Standard Chartered's earnings recovery to be delayed by COVID-19: S&P
The group’s target 10% RoTE will likely be delayed beyond 2021.
Standard Chartered Bank’s performance for the first half of 2020 will be dragged by the COVID-19 outbreak, as 40% of its operating income comes from its Greater China and North Asia (GCNA) segment, according to S&P Global Ratings.
Further, the group’s target of a 10% return on tangible equity (RoTE) will likely be delayed beyond 2021, S&P’s previous estimate.
The trade dispute and slowing China economy will also likely drag on the group’s RoTE. In 2019, StanChart’s RoTE stood at 6.4% compared with 5.1% in 2018.
S&P anticipates modest upward pressure in the group’s credit costs.
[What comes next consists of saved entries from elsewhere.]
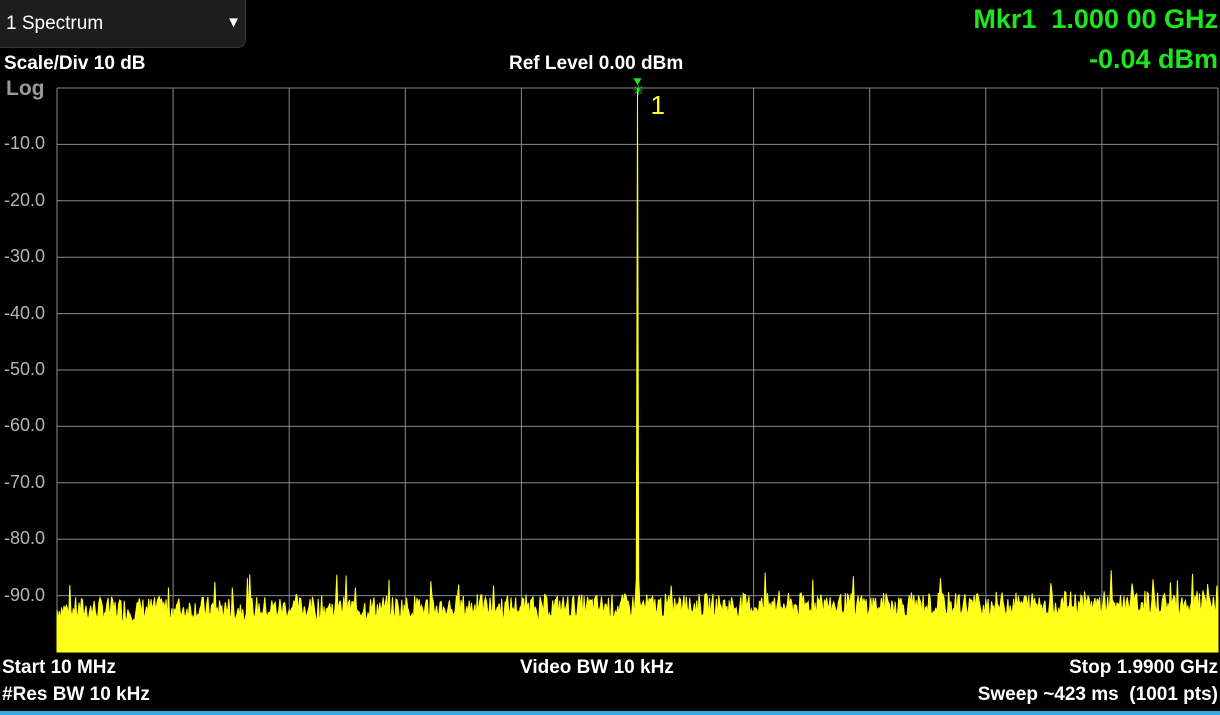 This screenshot has height=715, width=1220. Describe the element at coordinates (25, 200) in the screenshot. I see `y-tick-label: -20.0` at that location.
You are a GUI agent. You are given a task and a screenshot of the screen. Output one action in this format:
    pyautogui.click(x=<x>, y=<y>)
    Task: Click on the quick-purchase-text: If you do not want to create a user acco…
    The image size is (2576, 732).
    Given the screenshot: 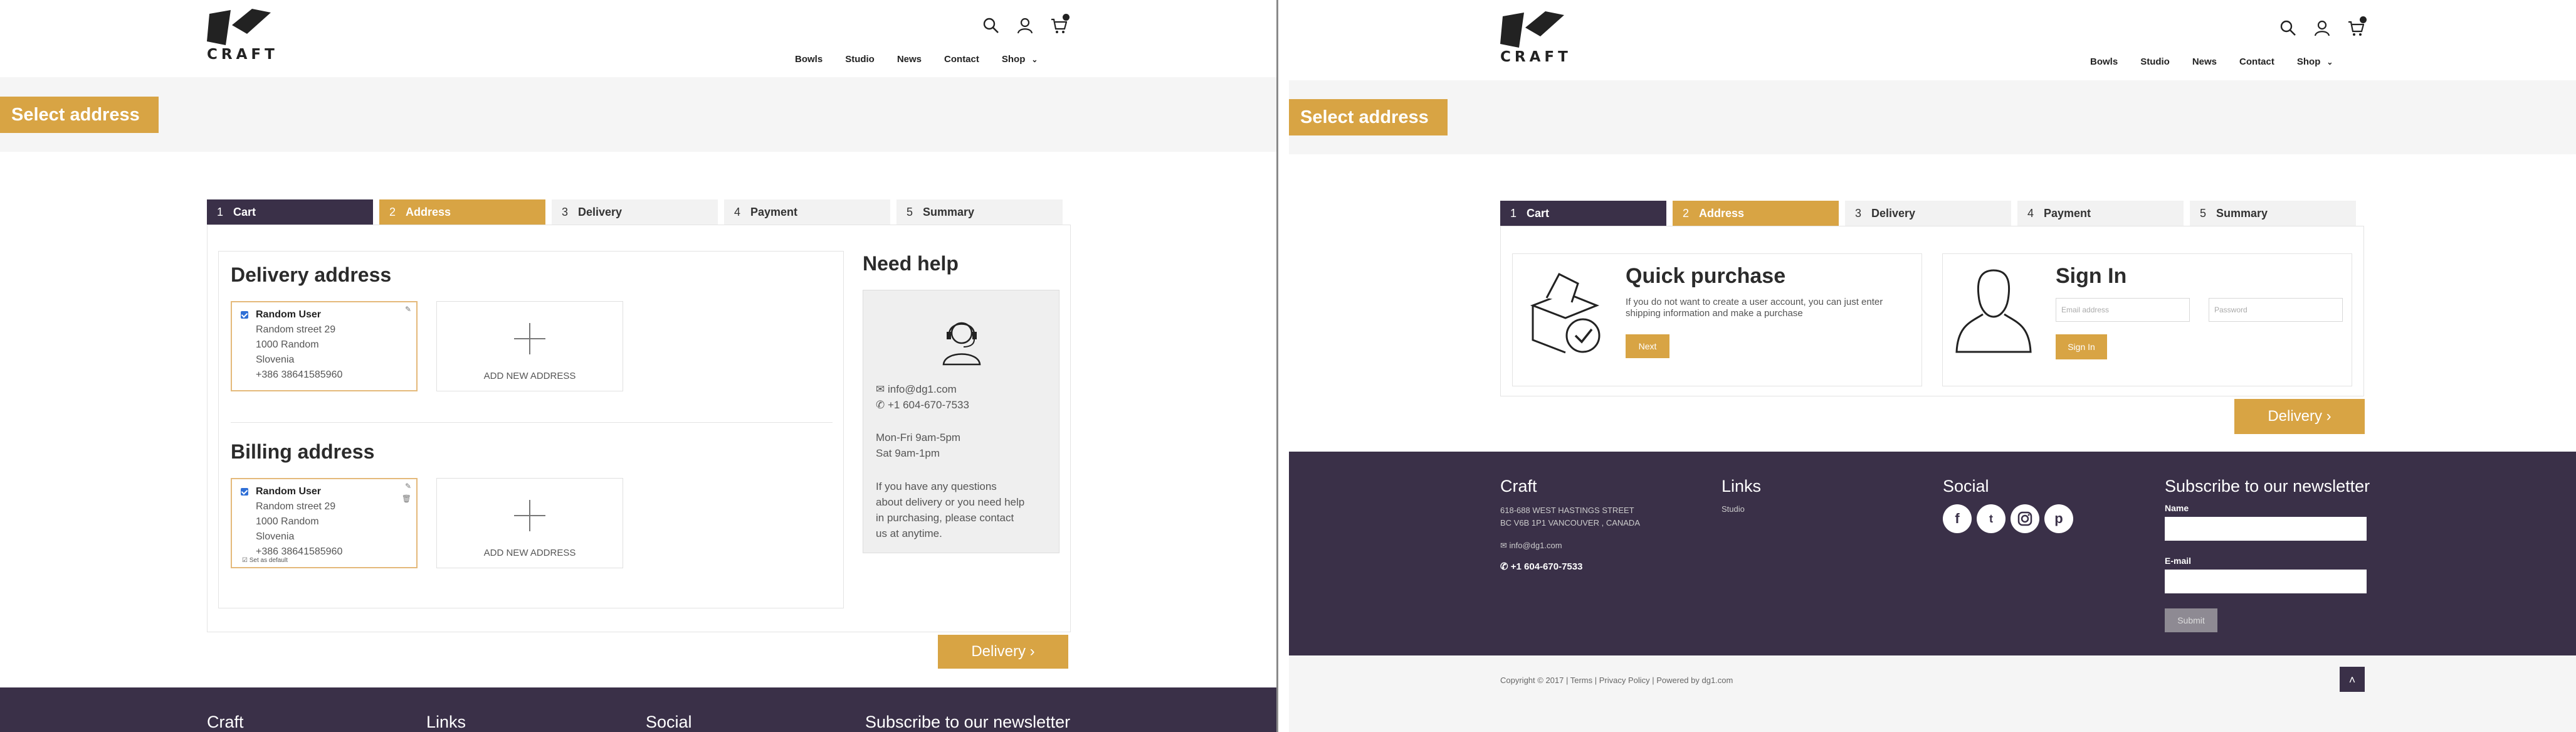 What is the action you would take?
    pyautogui.click(x=1754, y=308)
However, the group’s controlled risk appetite and reduced loan concentration should help stabilise its business.
“The credit costs were 27 basis points (bps) for 2019, compared with 21 bps in 2018, reflecting mainly stage-1 and stage-2 loans impairment. About half of the impairment related to a deterioration in the macroeconomic assumptions, including a downward revision to Hong Kong GDP in the second half of 2019,” S&P stated.
“Many of Standard Chartered PLC's U.K. and European peers have already pushed back their RoTE targets due to an uncertain global economic outlook,” the report added.
Despite the near-term uncertainty, S&P noted that the GCNA region remains as the long-term growth engine for StanChart group. The company is seen as a beneficiary of China’s opening of its financial markets and its long-term economic growth prospects.
StanChart’s recently completed restructuring of its GCNA hub will also allow for more efficient use of capital and liquidity, as well as deliver an annual benefit of up to $300m in net interest income to the group by 2021, according to S&P. The restructuring saw its Korean, Taiwan, and Chinese subsidiaries be brought under its Hong Kong entity.
StanChart also has a strong capital which contributes to credit strength. The group's funding and liquidity profiles als reportedly remain robust, thanks to its retail banking franchise in many markets, concluded S&P. The ratio of reported loans to customer deposits has remained at about 64% as of 31 December 2019.